▶ [Exercise input]:
▬▬▬

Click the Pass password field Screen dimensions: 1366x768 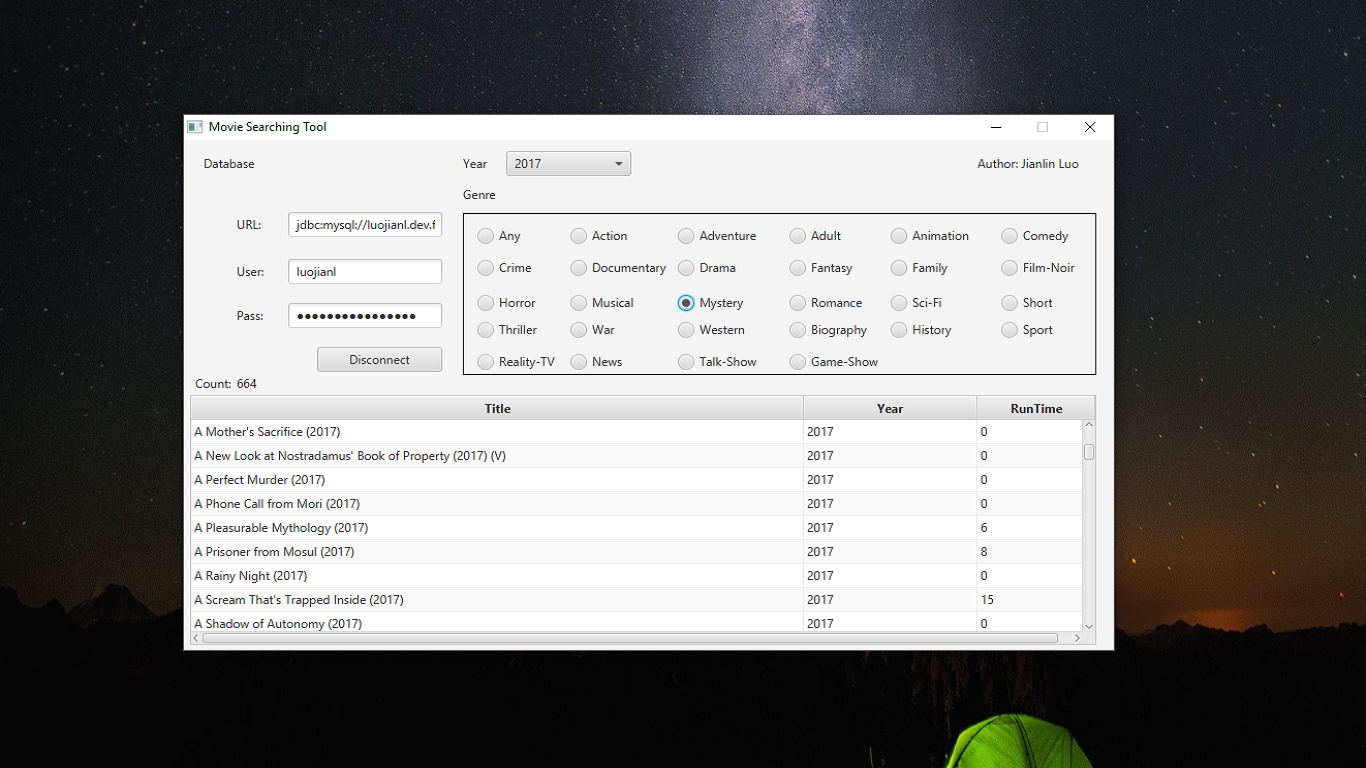365,316
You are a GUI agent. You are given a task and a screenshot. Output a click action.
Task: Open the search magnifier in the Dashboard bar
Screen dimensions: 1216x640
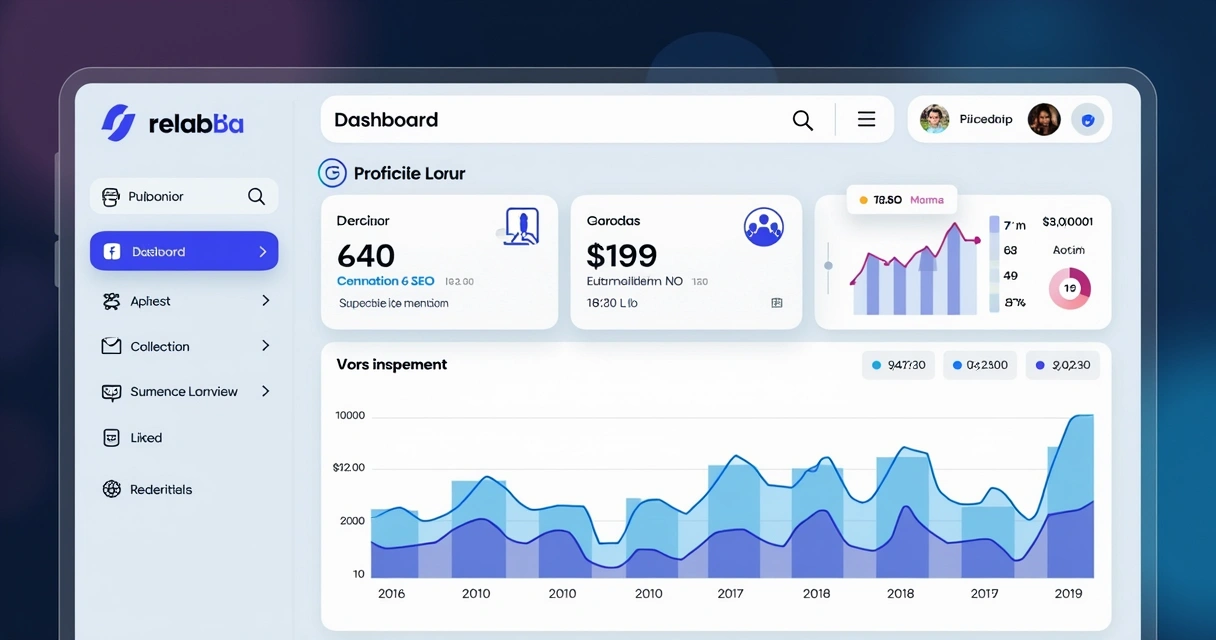pyautogui.click(x=802, y=119)
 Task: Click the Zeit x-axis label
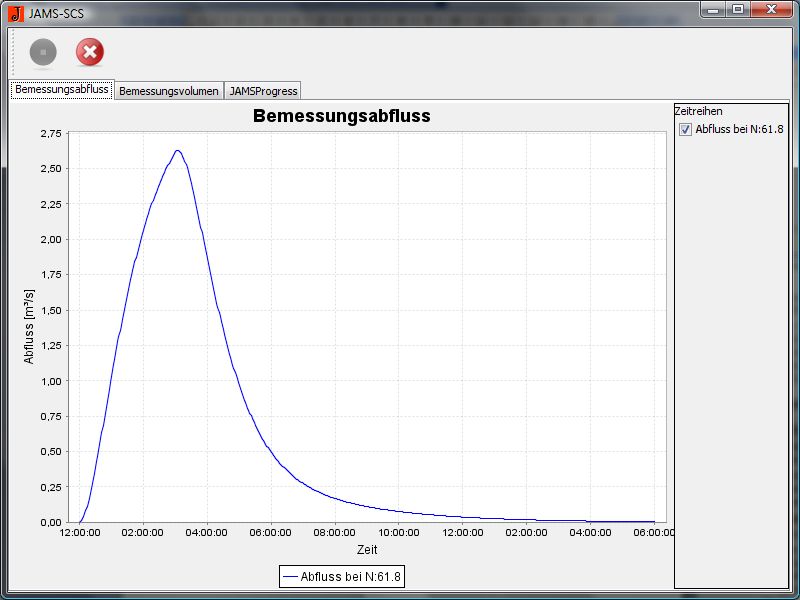367,550
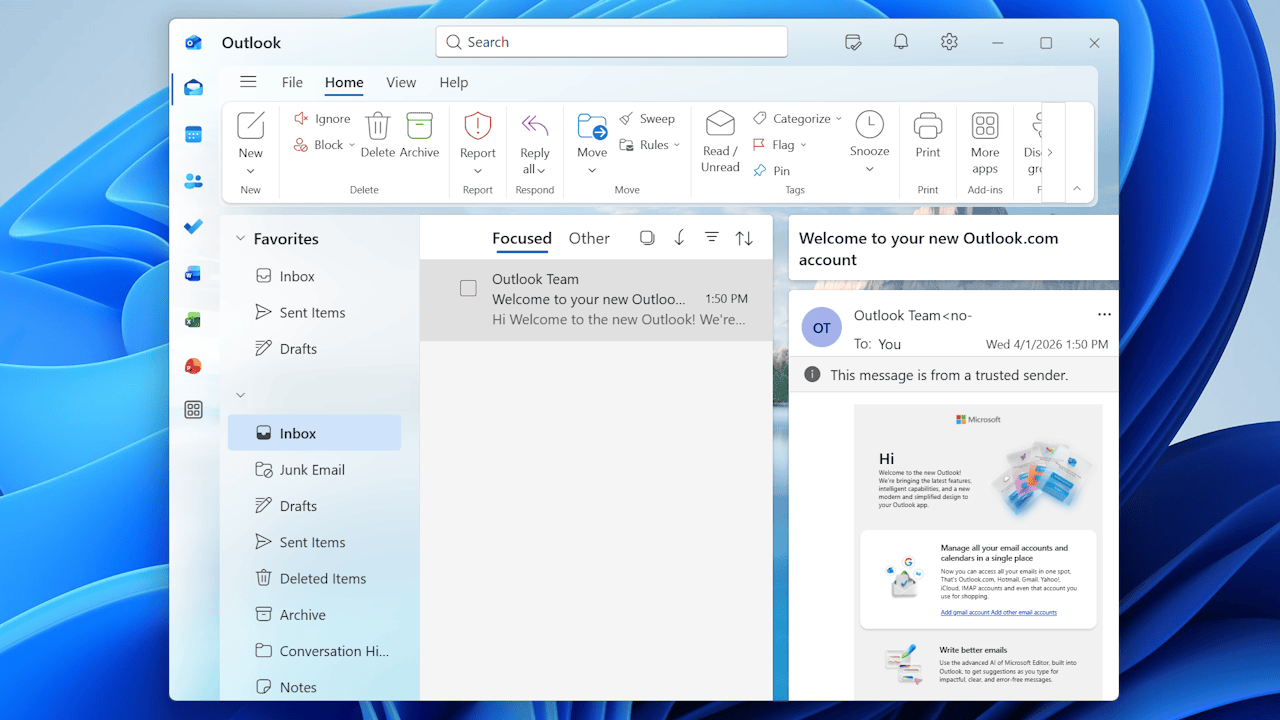Click the Sweep tool in the ribbon
The width and height of the screenshot is (1280, 720).
[648, 118]
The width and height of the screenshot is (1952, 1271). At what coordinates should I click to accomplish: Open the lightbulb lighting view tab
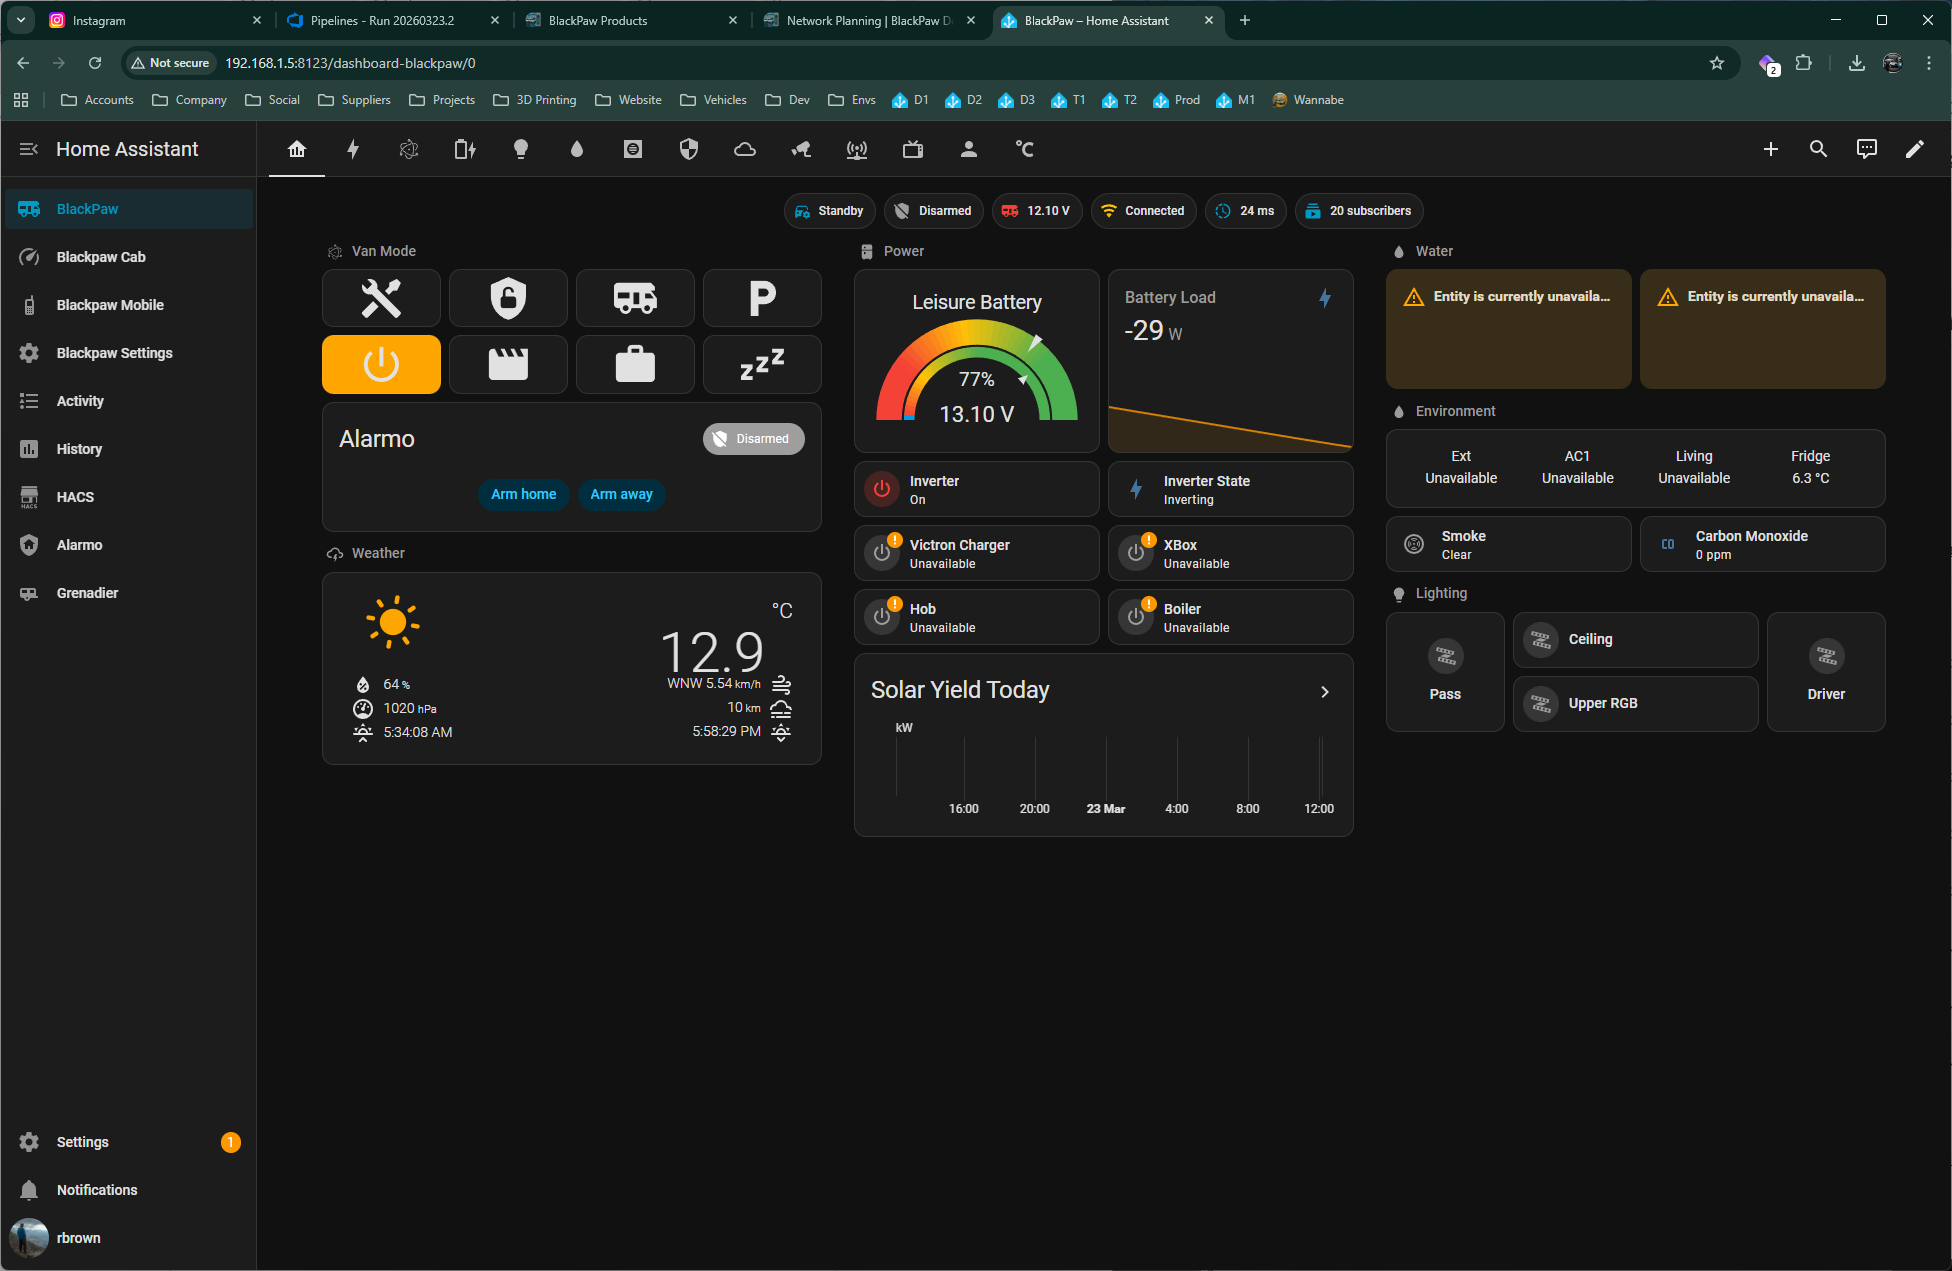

▬▬▬

Leave the pictures aside. Set down exactly the lines from the one with "You are a GUI" through the final line of the listing above.

▶ [Answer for this exercise]:
You are a GUI agent. You are given a task and a screenshot. Output a click action.
Task: Open the search magnifier in the Dashboard bar
Screen dimensions: 1216x640
pyautogui.click(x=802, y=119)
 Task: Click the Zeit x-axis label
367,550
Click the Sweep tool in the ribbon
The width and height of the screenshot is (1280, 720).
[648, 118]
The width and height of the screenshot is (1952, 1271). At what coordinates should I click to accomplish: Open the lightbulb lighting view tab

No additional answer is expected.